Once the tomatoes are mixed together, it is time to cook the lamb on high pressure for 20 minutes. My Instant Pot took about 3 minutes to come to pressure since contents in the Instant Pot were already hot from sautéing.
3: Add vegetables
When the lamb curry has finished cooking, you can do a quick release of the pressure cooking valve, but I recommend waiting at least 7-10 minutes before releasing the pressure if you are too excited to wait for all the pressure to release on its own. This allows all the herbs, spices, and flavors to really marinate the lamb curry pieces.
Finally when the lamb is all done cooking remove the lid and turn your Instant Pot back to sauté mode. Add the kale, zucchini, and bell peppers. Let the curry simmer for about 5 until the vegetables are tender.
Alternatively, you can add the vegetables then place the lid back on and pressure cook for 1 minute.
The sauce in the curry casserole will already be thick, but it will continue to thicken a little more as it cools. If you prefer a thinner curry, you may want to mix in 1/4 cup of water or broth to thin it down. I love a delicious thick curry, but your curry should match the consistency you prefer the most.

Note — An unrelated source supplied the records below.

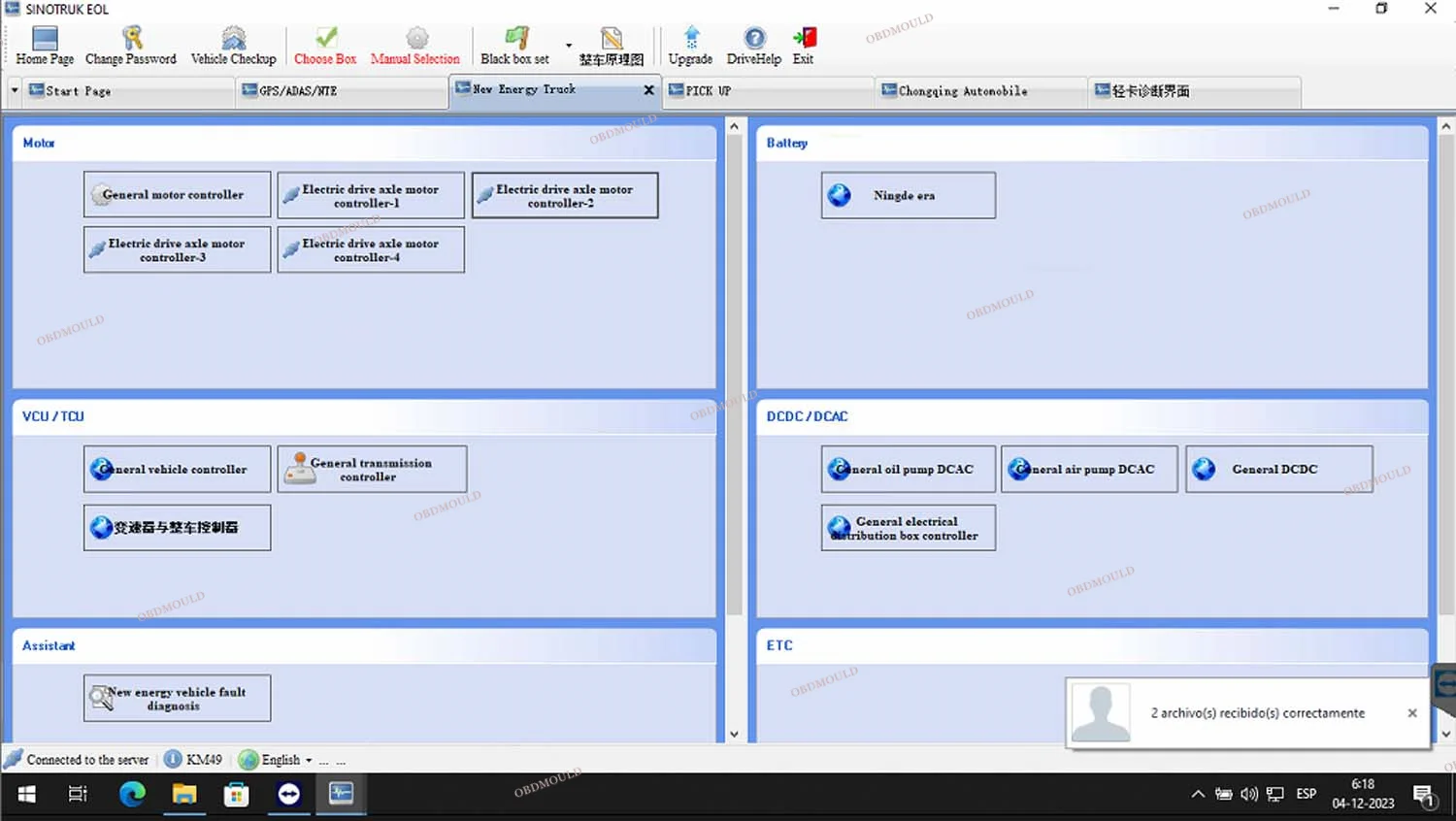
Task: Open File Explorer in the Windows taskbar
Action: coord(184,795)

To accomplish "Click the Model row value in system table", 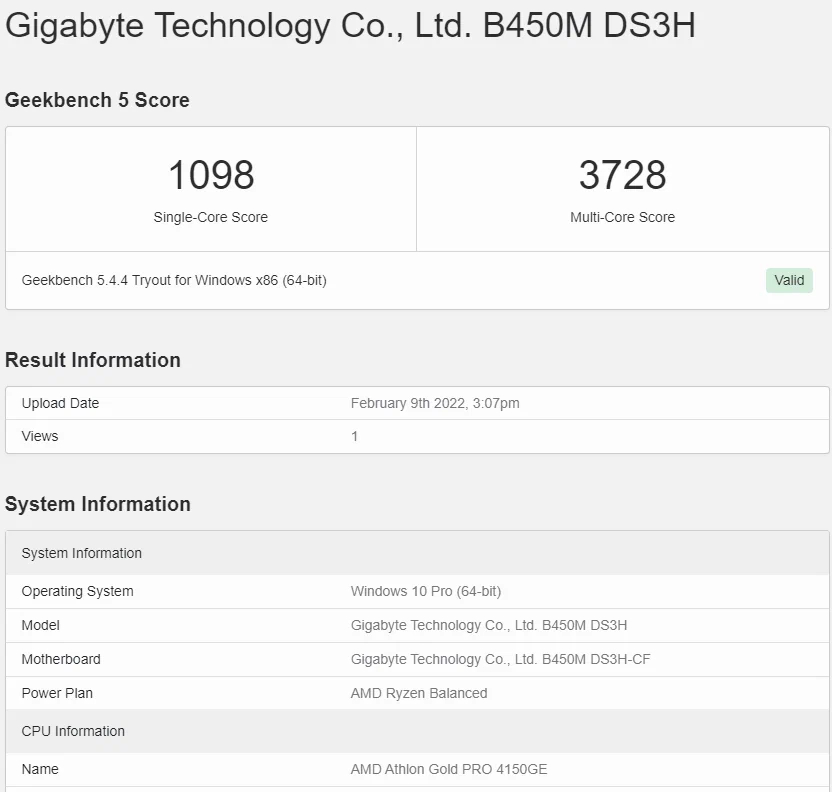I will coord(489,625).
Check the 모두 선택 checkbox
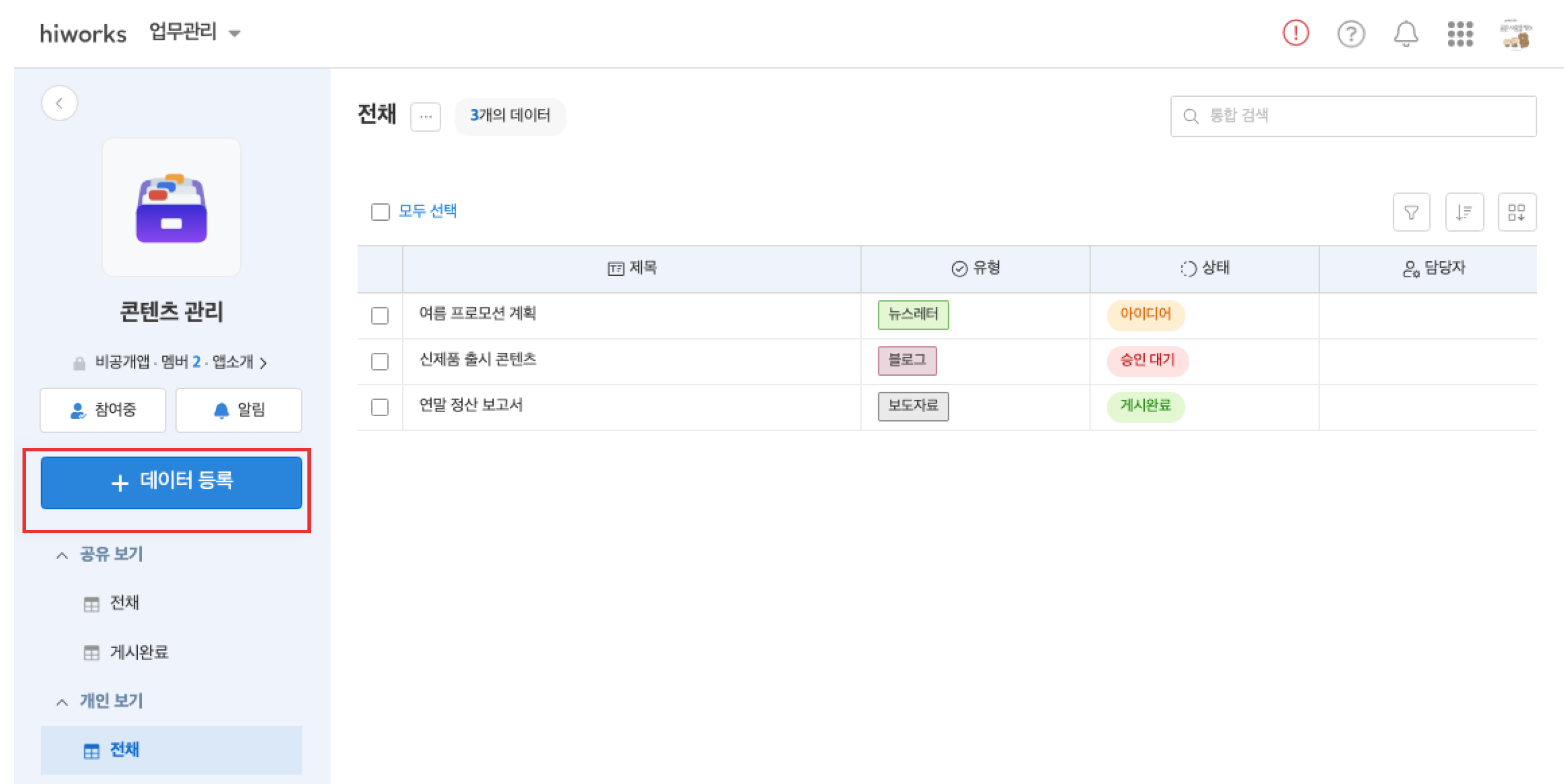The width and height of the screenshot is (1564, 784). (x=380, y=212)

This lamb curry is wonderful all by itself as a stew, but is also amazing served over a keto side dish of cauliflower rice, keto roti flatbread, or a piece of garlic keto naan bread. I hope you enjoy it!
More keto curry recipes
- Keto butter chicken
- Low-carb coconut fish curry
- Low-carb beef rendang curry
- Keto naan bread
- Fluffy curried cauliflower rice
Keto Instant Pot Lamb Curry Recipe
- Instant Pot
- 500 g lamb stew meat
- 1 tbsp oil of choice
- 1 onion diced
- 2 cloves garlic minced minced
- 2 tbsp ginger minced minced
- 1 tsp ground cardamom
- 3 cloves whole
- 2 tsp ground coriander/cilantro
- 1 tsp turmeric powder
- 1 tbsp garam masala
- 2 tsp ground cumin
- 1 tsp salt
- 400 g can/tin diced tomatoes with juice
- 2 cup kale chopped
- 1 zucchini/courgette chopped
- 1 bell pepper chopped
- Heat the oil at the bottom of the Instant Pot insert on saute mode.
- When the oil is hot add the onions, garlic, ginger, and lamb. Give it a quick stir and then add the remaining ingredients except for the kale, zucchini, and bell peppers. Mix well.
- Close the lid and turn the pressure valve to seal. Cook the curry on high pressure for 20 minutes using the “manual”, “pressure cook”, ” or “meat/stew” button. Let the pressure release naturally for at least 7-10 minutes before manually releasing the pressure. A fully natural pressure release is preferred, but not required for doneness.
- Turn the Instant Pot back to saute mode and add the kale, zucchini, and bell peppers. Allow the curry to simmer for about 5 minutes or until the vegetables are tender. Turn the Instant Pot off and serve. Garnish with fresh coriander or cilantro.